*Work to complete*:
• a. According to the National Institute on Drug Abuse, as cited in the text on psychiatric care in addiction treatment, roughly how many adults in the United States have co-occurring disorders?
• b. Transcribe the text on psychiatric care in addiction treatment, starting with "Do Psychiatrists Provide" and going on through "the affected brain.".
• c. Decide whether each statement agrees with the text on psychiatric care in addiction treatment. Answer yes or no for each, and quote the words from the text that decide it.
(i) Fewer than 10 percent of adults with co-occurring disorders get treatment for both disorders.
(ii) The mental symptoms of addiction are unique to each drug.
(iii) The American Society of Addiction Medicine offers an additional certification for psychiatrists who treat addicts.

*Exercise text*:
====

Studies show that about 50 percent of people who suffer from mental health conditions also abuse drugs, alcohol, or both. The same source reports that 53 percent of people who abuse drugs or alcohol have at least one documented mental disorder. It’s clear that co-occurring mental health conditions and substance use disorders are extremely common.
The National Institute on Drug Abuse (NIDA) reports that the total number of adults with co-occurring disorders in the United States is roughly 7.7 million. Of this number, less than 10 percent get the treatment they need for both disorders, and almost a quarter reported that they didn’t know where to go to find this treatment.
These findings are alarming when we consider the critical need to provide effective, comprehensive treatment to people addicted to drugs and alcohol. Treating co-occurring disorders is complicated to the degree that if a patient gets treatment for one and not the other, the whole process is likely to be ineffective.
This is why addiction treatment facilities have a responsibility to provide psychiatric care as part of the process of addiction treatment and recovery. The needs of addicts are better served when the people treating their addiction are aware of their co-occurring conditions and are able to treat them effectively.
What Is Psychiatric Care?
Psychiatric care describes the diagnosis and treatment of mental health conditions. Psychiatrists often focus on the prevention and management of the symptoms of mental health disorders, using medication and other treatments.
Do Psychiatrists Provide Addiction Treatment?
Psychiatrists are medical doctors who specialize in mental health and are qualified to assess both the physical and mental manifestations of a condition. This makes them key pieces of the process of treating addicts because these complex diseases inherently combine physical and mental symptoms:
The physical symptoms of addiction are unique to each drug, but the mental symptoms are not. The reward centers are rewired during the process of active addiction, regardless of substance, these are changes that occur for all substance abuse. Psychiatric experts recognize the signs of this change and through their experiences, are able to treat the affected brain.
Patients struggling with addiction often are unaware of a latent mental illness such as bipolar disorder or schizophrenia. Some addicts fall into a pattern of addiction as a way of self-medicating their illness and certain illnesses are exacerbated by substance abuse. These are the complex issues that psychiatrists are prepared to untangle and properly treat.
All psychiatric care professionals are qualified to treat addiction, but some receive special training to better prepare themselves to address the unique needs of addicts with co-occurring disorders. The American Society of Addiction Medicine (ASAM) provides an additional certification for psychiatrists who treat addicts, for their addiction/s, for mental health conditions, or both.
The Demand for Psychiatric Care in Addiction Treatment
The ability for patients with co-occurring conditions to get help for both conditions at once is an invaluable resource, but psychiatric care has a role in effective treatment for all patients, whether they are part of that 7.7 million with co-occurring disorders or not.
Physical recovery from addiction happens much quicker than the mental recovery. It takes much less time to rid the body of a chemical dependency than to rewire your process of decision making and understand the contributing factors. That’s why programs that use detox as their only focus are often unsuccessful: Putting patients back into society after detox means that they are momentary “clean,” but the main causes of the addiction were never addressed.
Long-term, heavy exposure to drugs and alcohol cause numerous dysfunctions in the brain function of patients suffering from addiction. Addiction completely rewires the reward centers of the brain, and decision-making is severely affected by long-term substance abuse.

====

*Dataset extract*:
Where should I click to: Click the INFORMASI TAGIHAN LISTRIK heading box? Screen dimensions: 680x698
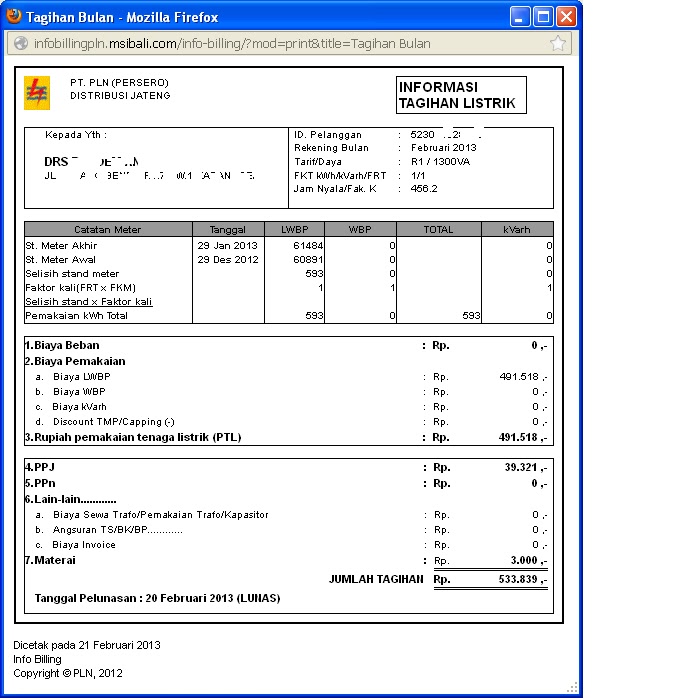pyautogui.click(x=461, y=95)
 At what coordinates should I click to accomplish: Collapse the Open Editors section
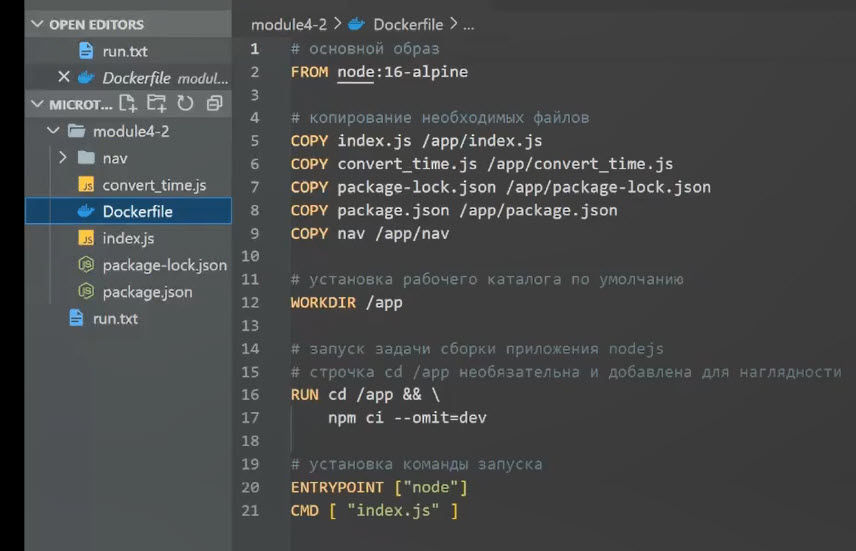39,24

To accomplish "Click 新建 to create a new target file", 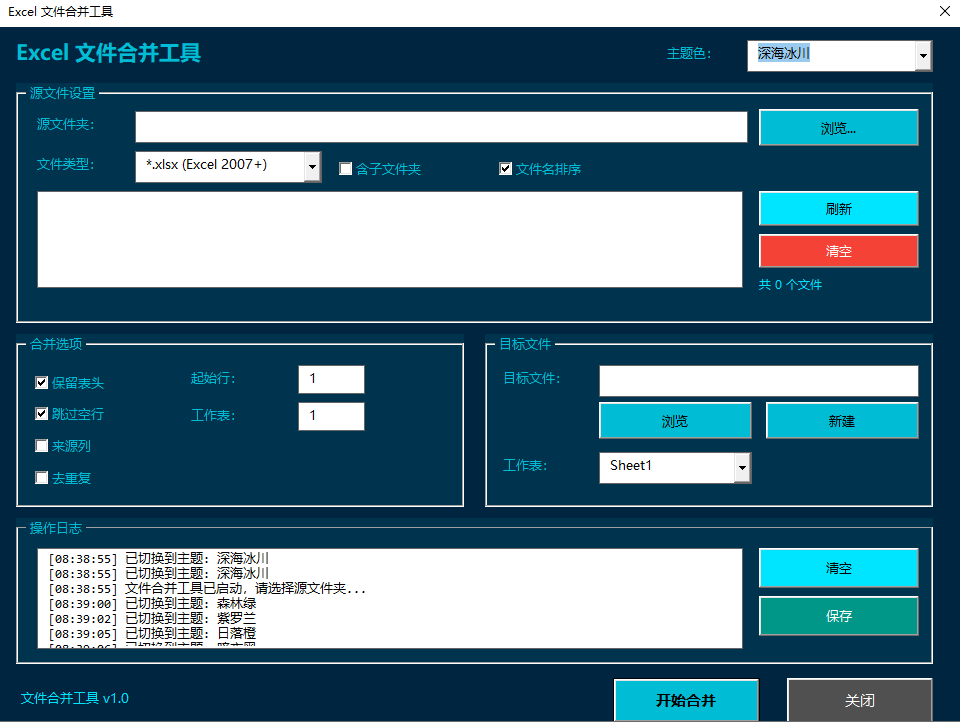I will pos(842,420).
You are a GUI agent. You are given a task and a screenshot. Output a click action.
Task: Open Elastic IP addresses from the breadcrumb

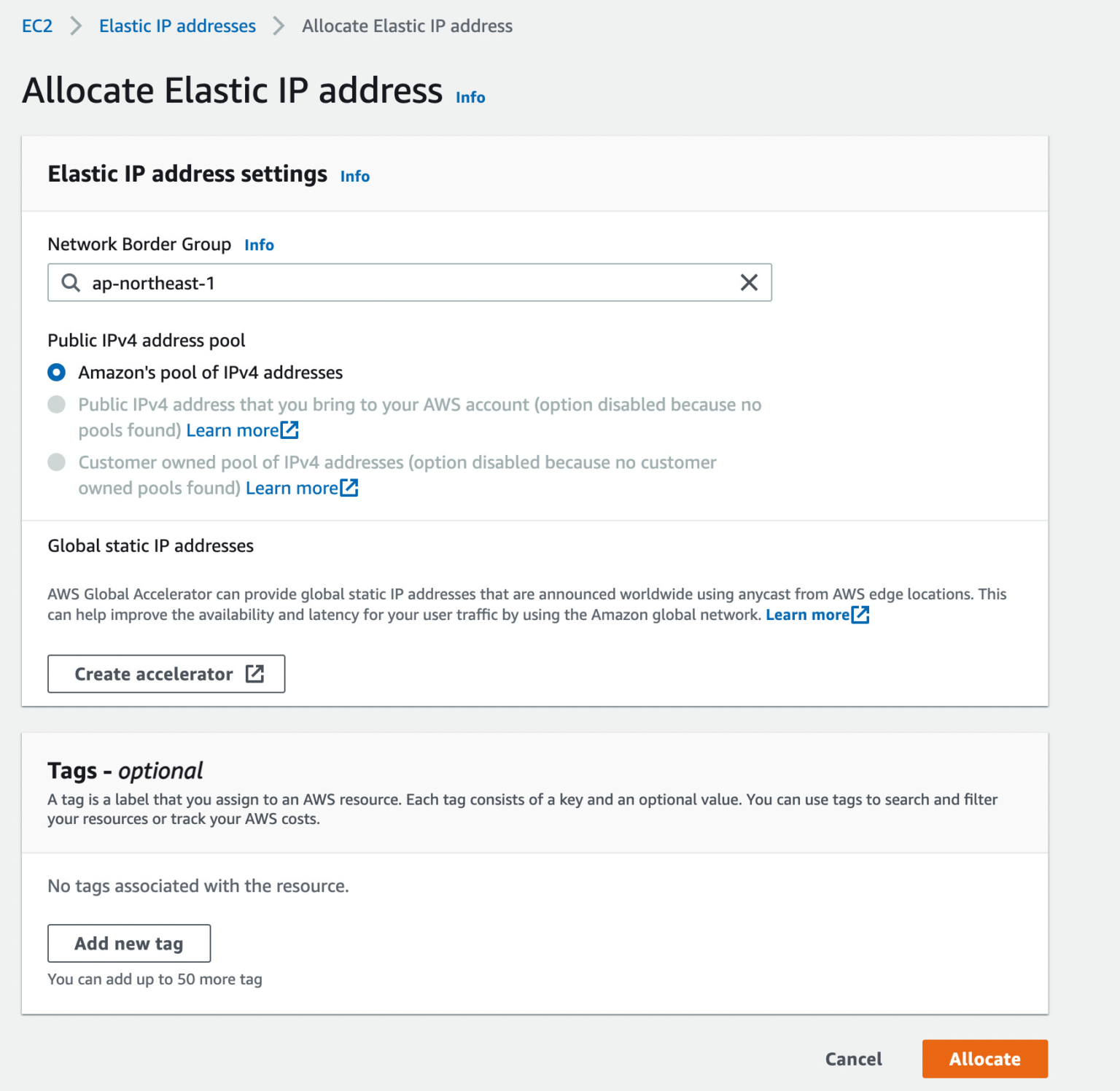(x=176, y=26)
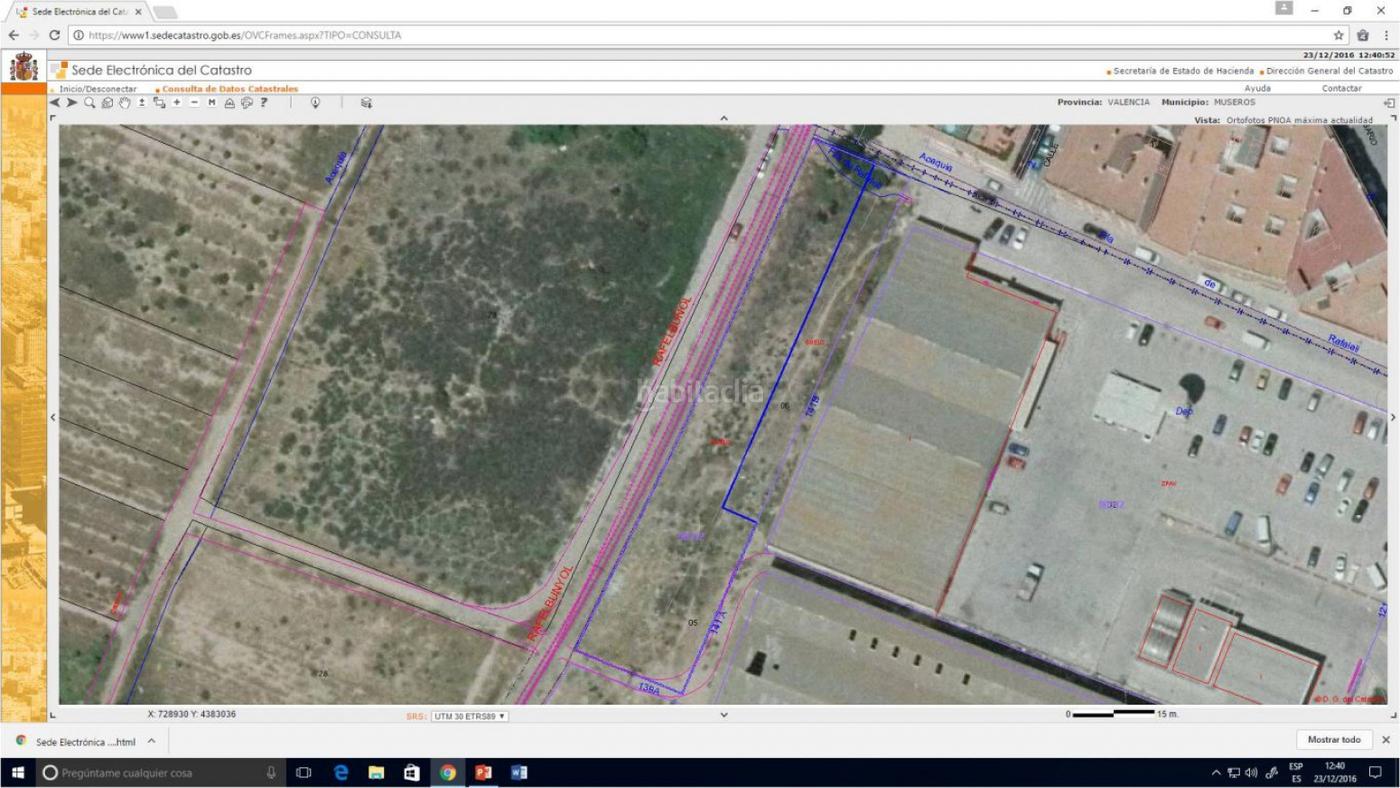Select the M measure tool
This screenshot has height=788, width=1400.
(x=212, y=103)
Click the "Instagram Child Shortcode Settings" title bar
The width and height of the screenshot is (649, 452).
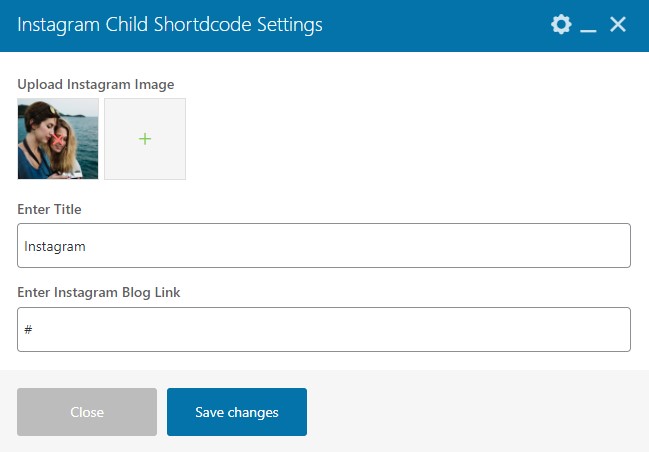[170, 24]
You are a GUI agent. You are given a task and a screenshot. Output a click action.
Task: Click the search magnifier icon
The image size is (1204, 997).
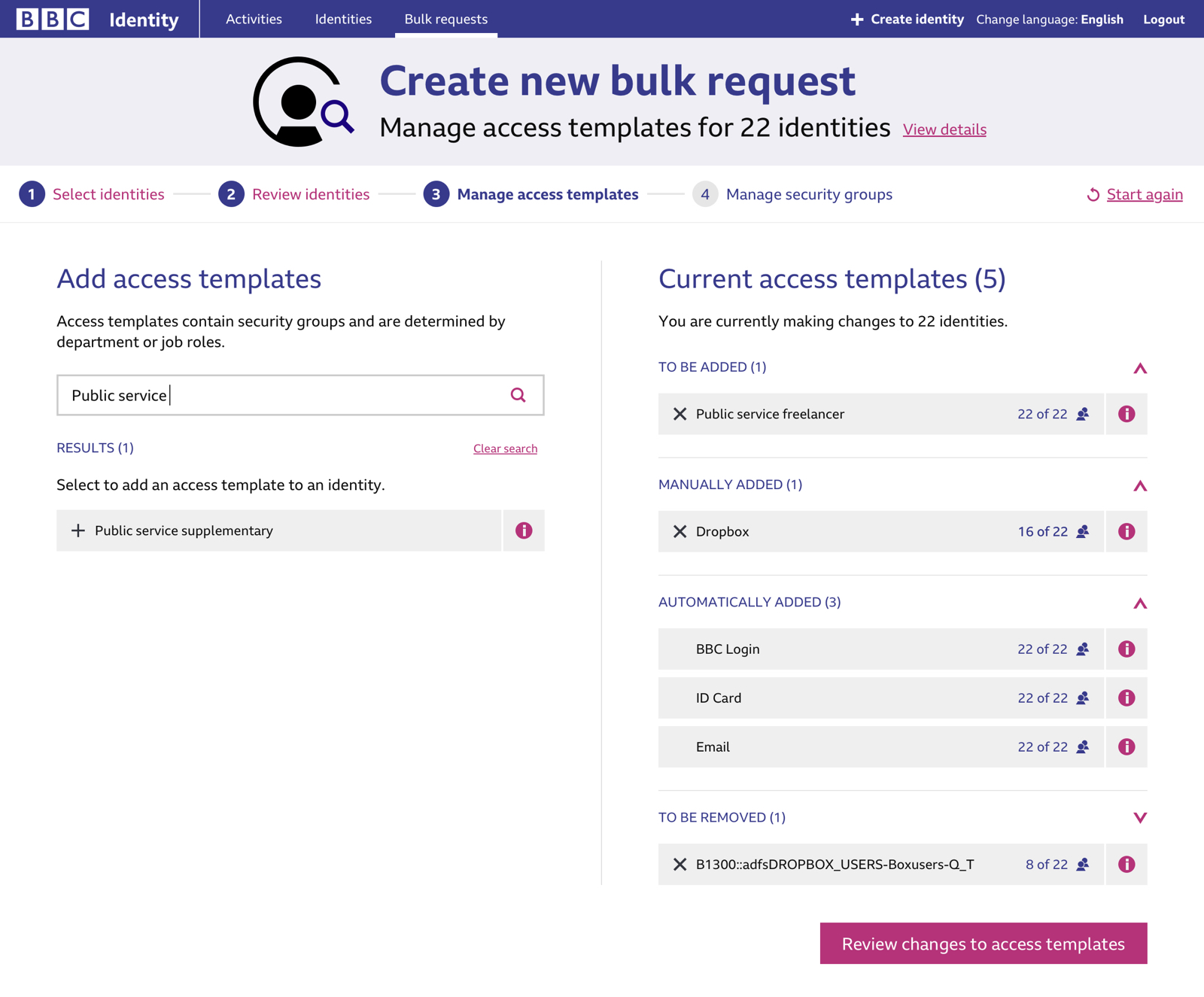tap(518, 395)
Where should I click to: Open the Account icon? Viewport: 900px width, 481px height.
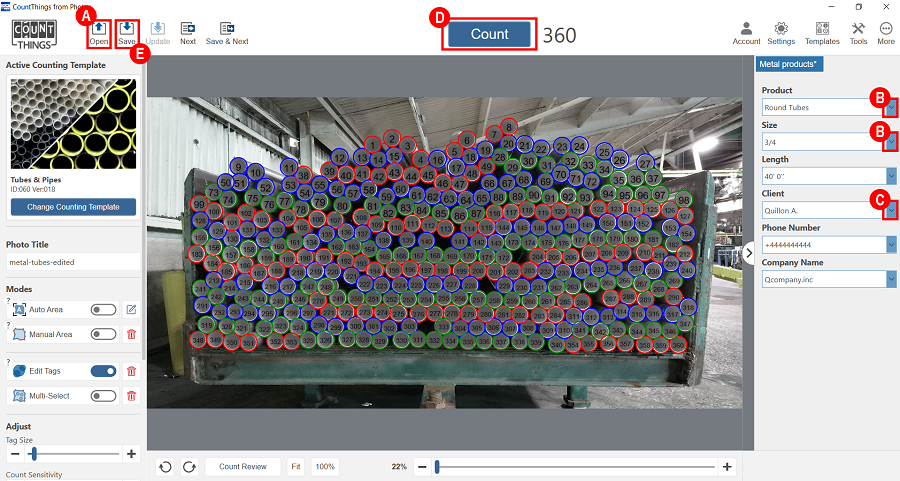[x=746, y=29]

====

*Outputs in order*:
• a. Roughly 7.7 million.

• b.
Do Psychiatrists Provide Addiction Treatment?
Psychiatrists are medical doctors who specialize in mental health and are qualified to assess both the physical and mental manifestations of a condition. This makes them key pieces of the process of treating addicts because these complex diseases inherently combine physical and mental symptoms:
The physical symptoms of addiction are unique to each drug, but the mental symptoms are not. The reward centers are rewired during the process of active addiction, regardless of substance, these are changes that occur for all substance abuse. Psychiatric experts recognize the signs of this change and through their experiences, are able to treat the affected brain.

• c.
(i) Yes: "Of this number, less than 10 percent get the treatment they need for both disorders"
(ii) No: "The physical symptoms of addiction are unique to each drug, but the mental symptoms are not."
(iii) Yes: "The American Society of Addiction Medicine (ASAM) provides an additional certification for psychiatrists who treat addicts"